• **ABOUT THIS TASK**
Search the entries below for "Sort by the Invoice date column header". Give that line and all the lines after it again, exactly, through the last, without pictures.
--- DATASET ---
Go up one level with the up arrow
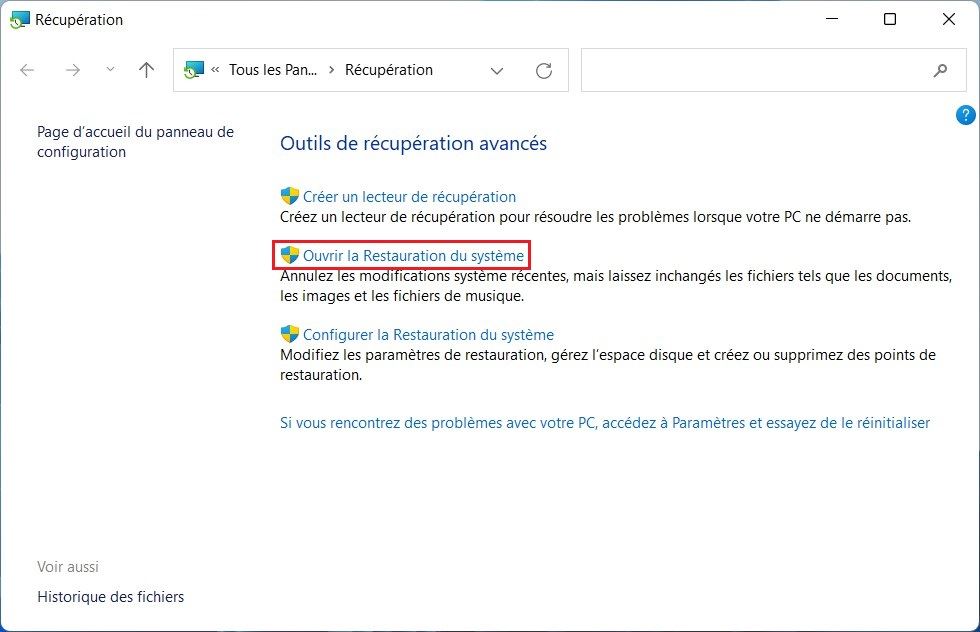point(147,70)
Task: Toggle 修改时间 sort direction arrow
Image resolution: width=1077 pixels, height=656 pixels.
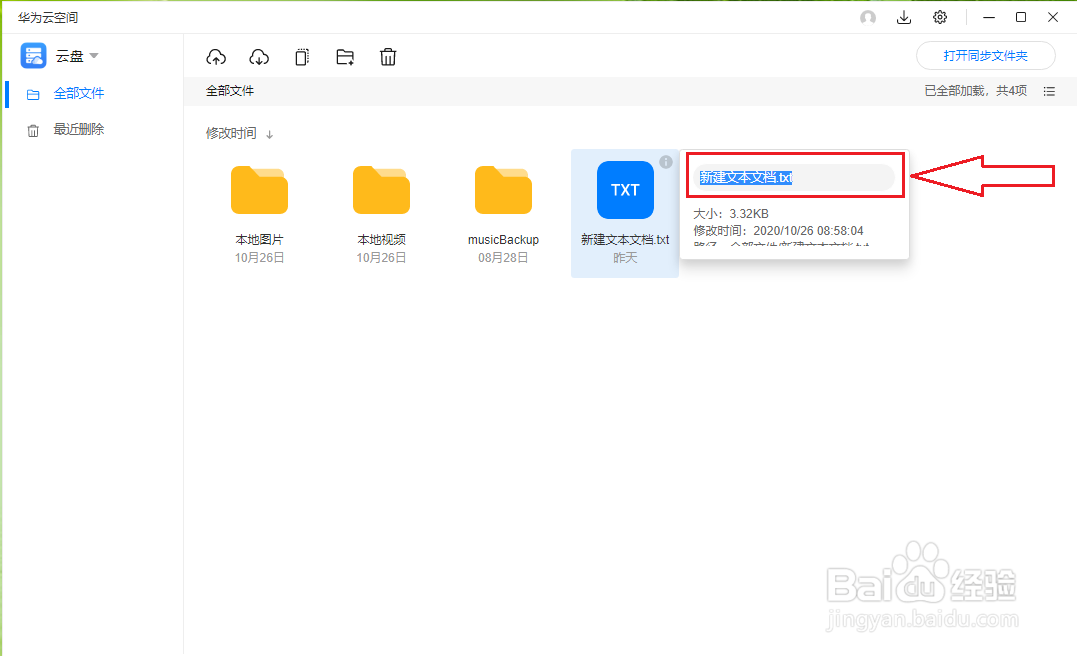Action: coord(270,132)
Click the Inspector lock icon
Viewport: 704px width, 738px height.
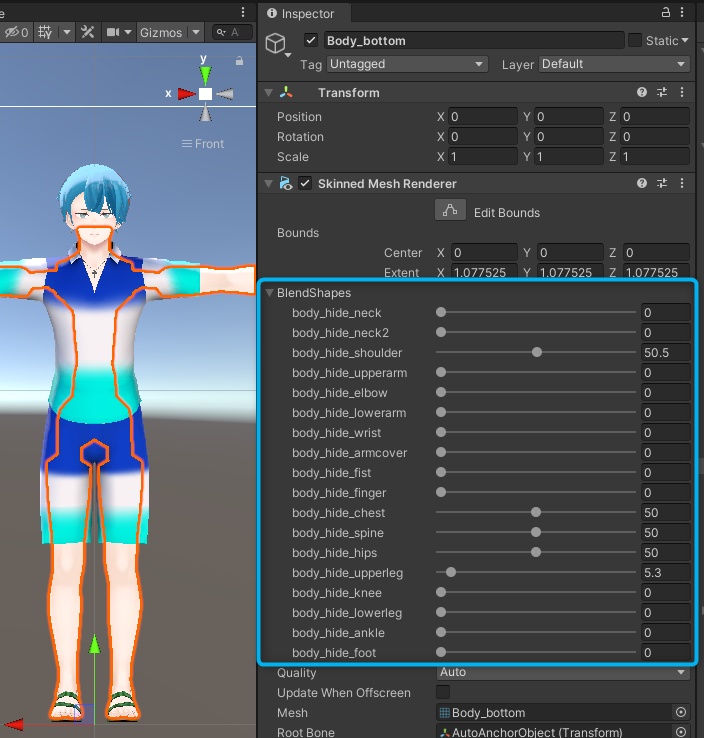(x=667, y=13)

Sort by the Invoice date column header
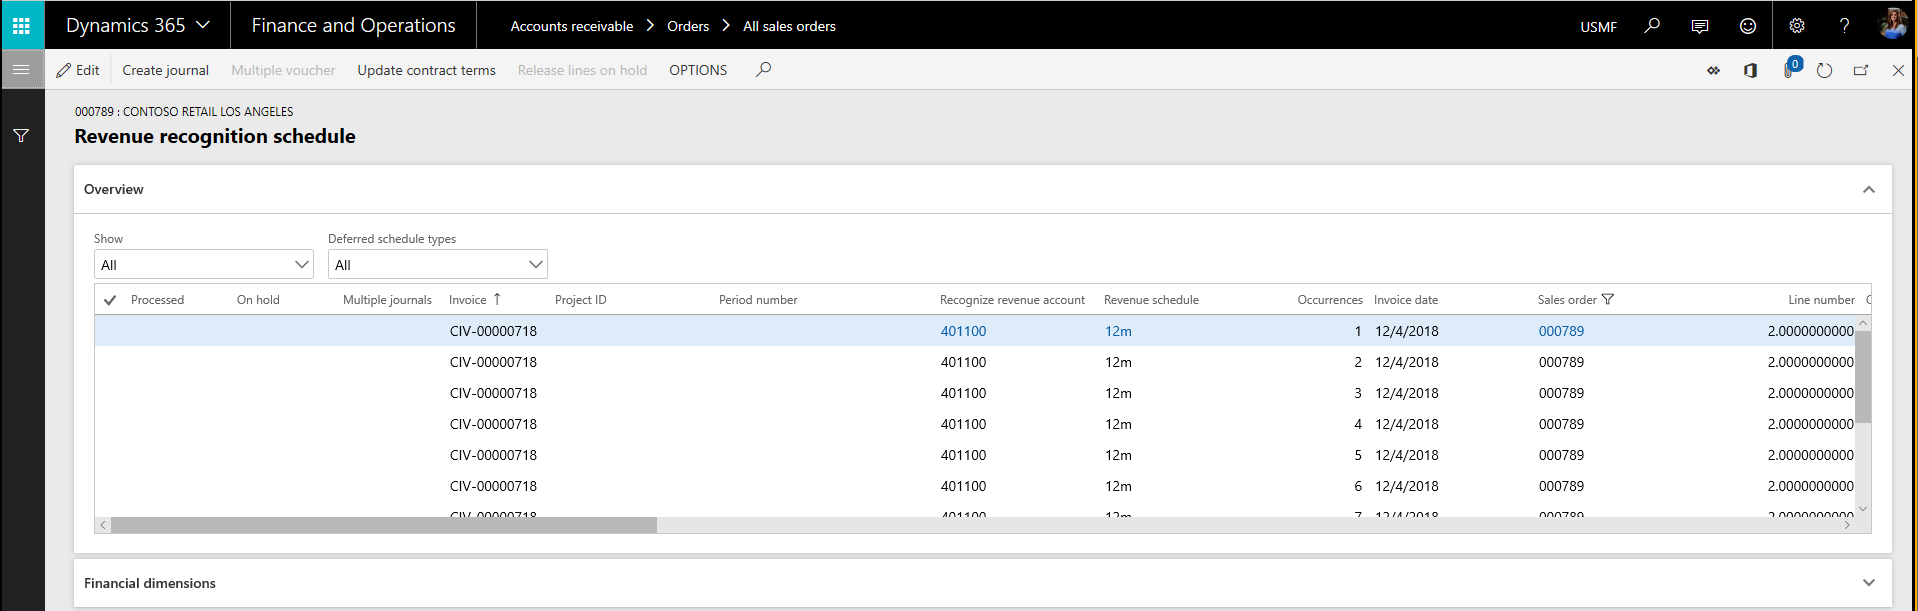click(x=1405, y=300)
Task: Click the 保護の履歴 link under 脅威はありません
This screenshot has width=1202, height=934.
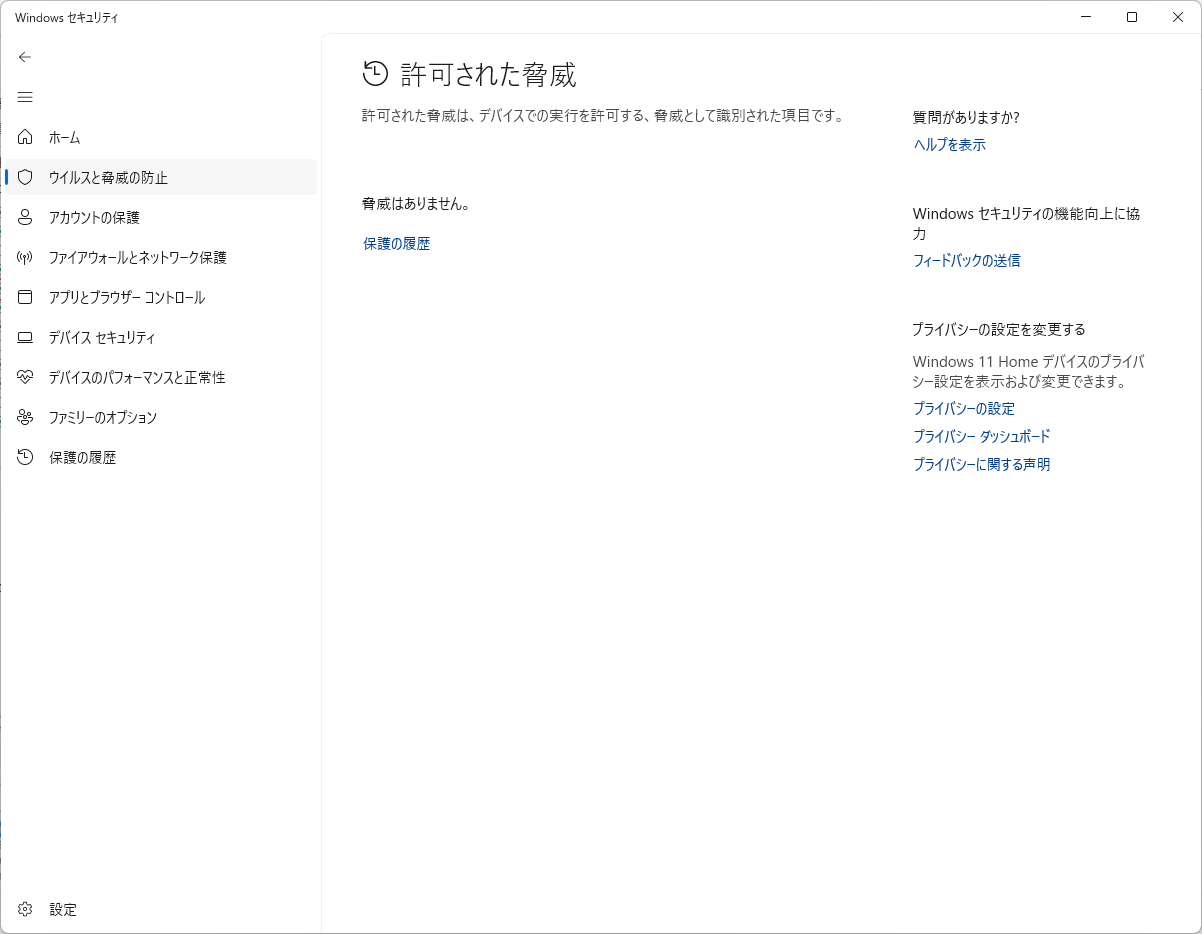Action: tap(396, 243)
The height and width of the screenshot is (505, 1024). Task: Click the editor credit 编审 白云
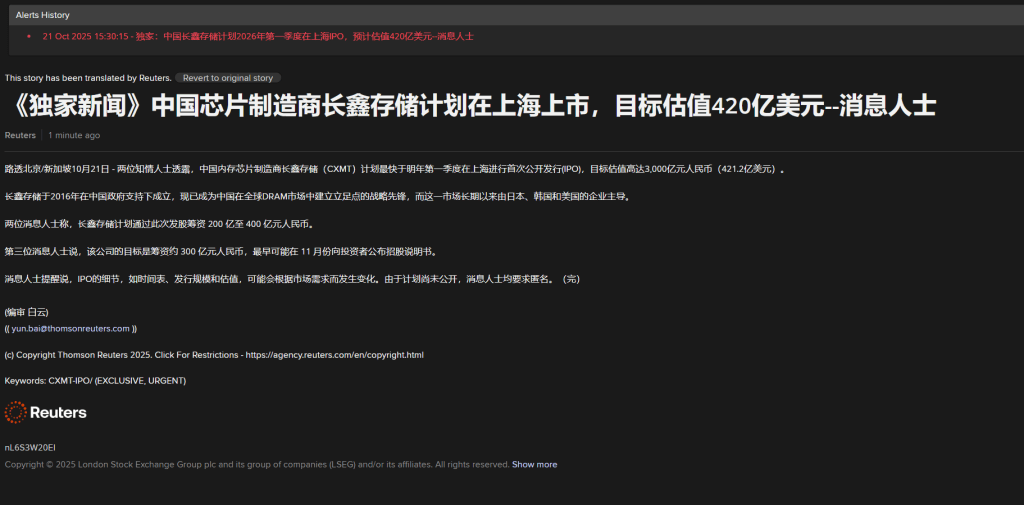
---
• **SOLUTION FOR THIS PROBLEM**
Sort by the Invoice date column header
click(x=1405, y=300)
Task: Click the 保護の履歴 link under 脅威はありません
This screenshot has width=1202, height=934.
Action: tap(396, 243)
The height and width of the screenshot is (505, 1024). Task: Click the editor credit 编审 白云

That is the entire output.